「湯の町」感じる玄関に 温泉楽しむ“手湯”新設 湯河原駅前広場の改修完了 

 湯河原の玄関口が「湯の町」の風情を醸し出す姿に生まれ変わった。2年前から工事が続けられてきたJR湯河原駅前広場(湯河原町宮下)の改修がこのほど完了。温泉の温かさを肌で感じられる足湯ならぬ「手湯」が設けられ、駅前には湯煙が上がる。1日は完成式典が行われ、設計を手掛ける建築家の隈研吾さん(63)らとともに町民らが祝った。

 町によると、改修事業は屋根の老朽化などが理由で、総事業費は国の補助金を含めて8億2千万円。2015年9月に着工し、今月3日に供用を開始した。

 設計は、20年東京五輪・パラリンピックのメイン会場となる新国立競技場の設計も担う建築家の隈さん。
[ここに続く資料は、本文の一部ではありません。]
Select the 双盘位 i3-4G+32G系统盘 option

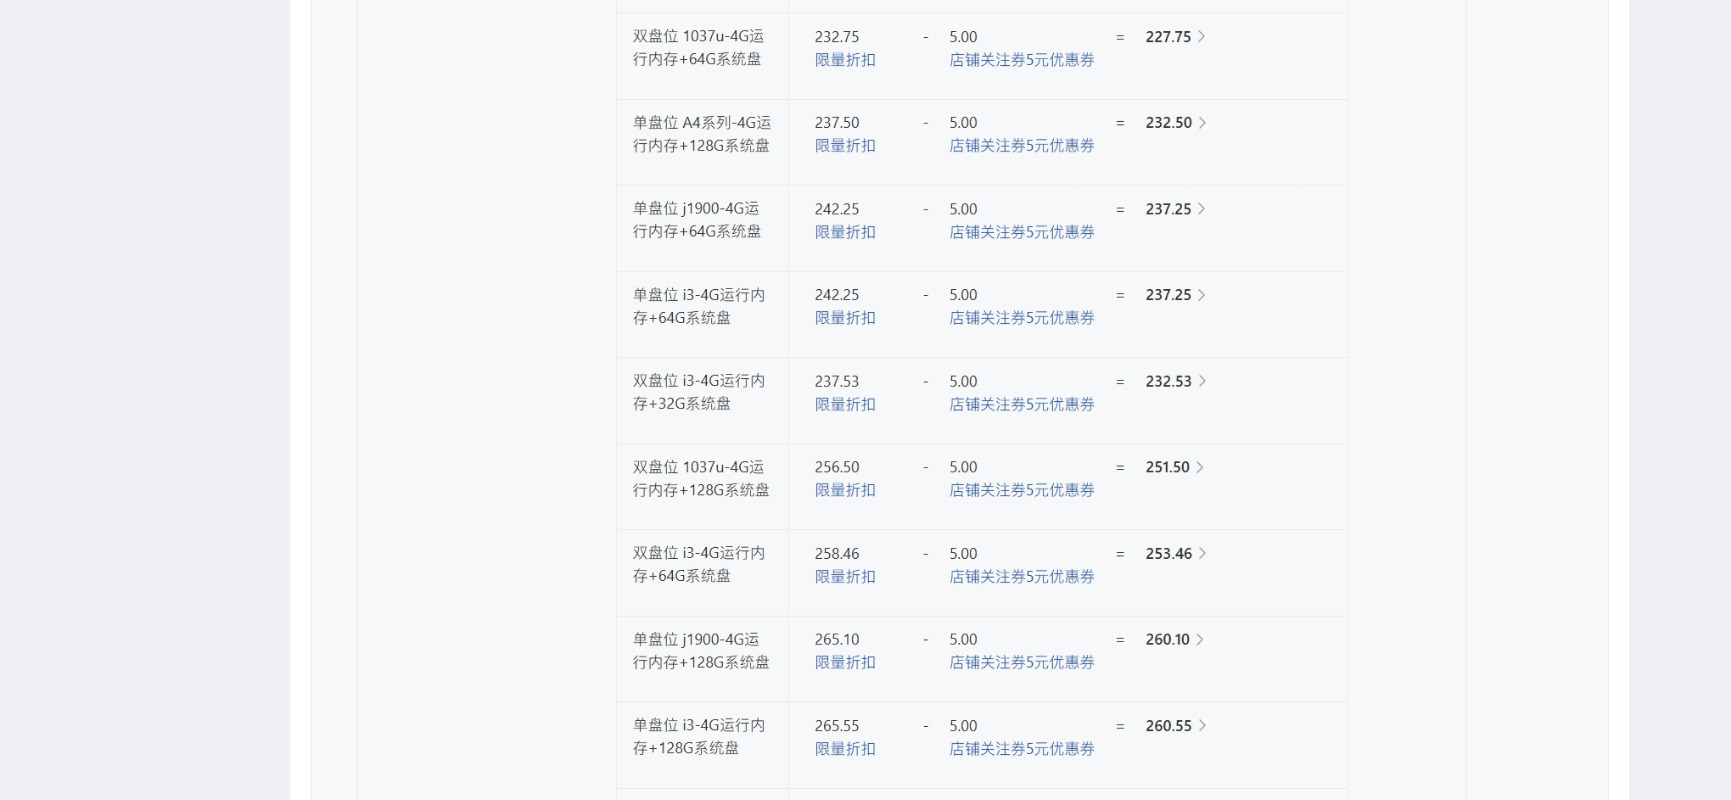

上屋がスギの屋根とガラス波板の勾配屋根の二重構造の大屋根になり、ヒノキや御影石製の手湯(長さ約5・4メートル、幅約70センチ)には地下に埋められた温泉管から地元の温泉が流れる。

 タクシー・バスの乗降場所も約2倍に拡幅(約15メートル)され、利用者や観光客らにも配慮している。
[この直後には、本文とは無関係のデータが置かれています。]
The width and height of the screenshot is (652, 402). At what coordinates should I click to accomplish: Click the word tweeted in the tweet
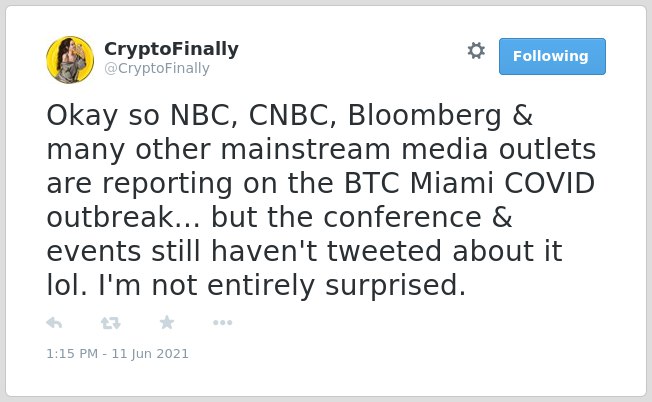[384, 251]
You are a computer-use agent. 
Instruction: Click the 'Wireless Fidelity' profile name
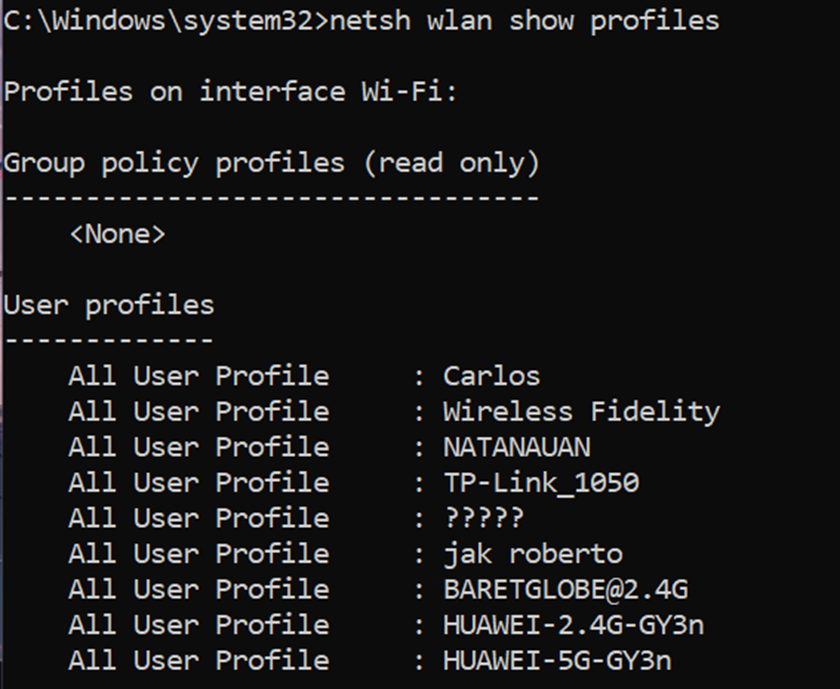(582, 412)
 完成記念式典に参加した隈さんは「木の香りのする、温かく優しい風情のある駅にしたかった」と、ふんだんに木材を使った理由を説明。「湯河原の文化の中心に温泉がある」とし、手湯を設置したことについても語った。

 町内のゴルフ場を利用していた父の東馬さんに連れられ、小学生のころから頻繁に町を訪れていたという隈さん。「湯河原は昔から好きで、自分の町のように懐かしい場所。また縁ができてうれしい。皆に楽しく使ってもらえたら」と笑顔で話した。
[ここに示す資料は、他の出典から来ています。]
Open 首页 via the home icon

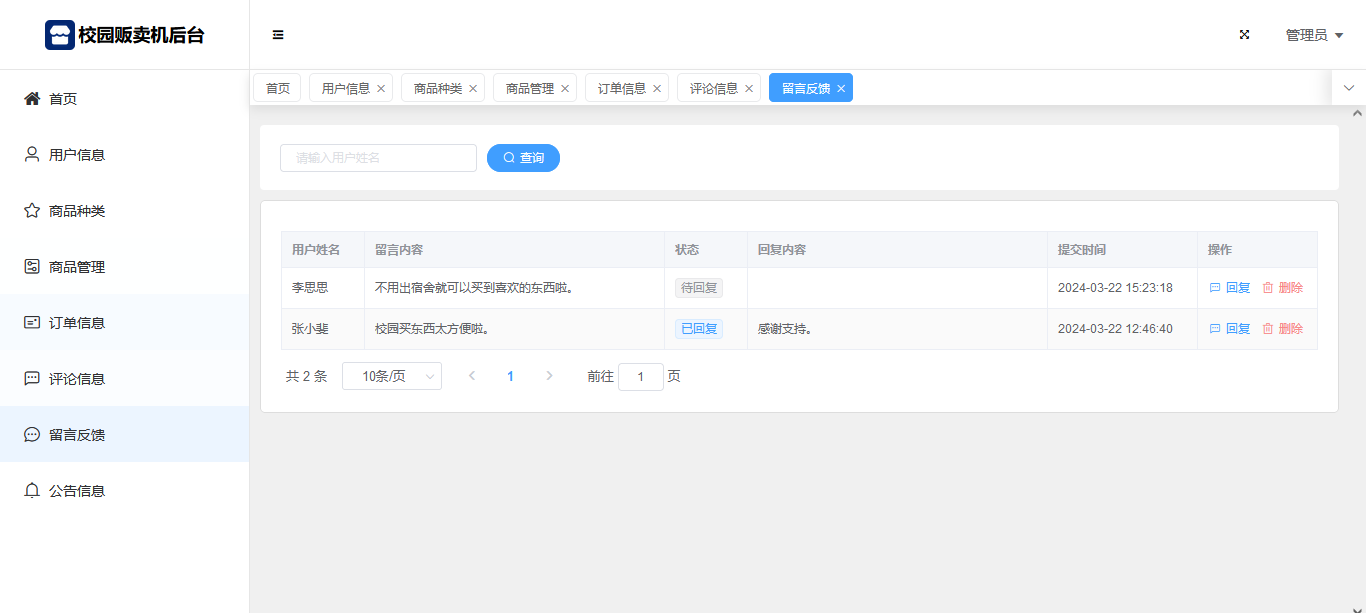pos(33,99)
 記念イベントとして、地元商店街による市場が開かれたほか、伝統芸能「湯河原ばやし」などの演奏も披露された。冨田幸宏町長は「利用者の集いの場として、新たな役割を果たすと期待している」とあいさつし、夫婦で手湯を楽しんだ伊勢原市の主婦久保孝子さん(50)は「とても気持ちいい。駅前広場に初めて来たが、とてもきれい」と声を弾ませていた。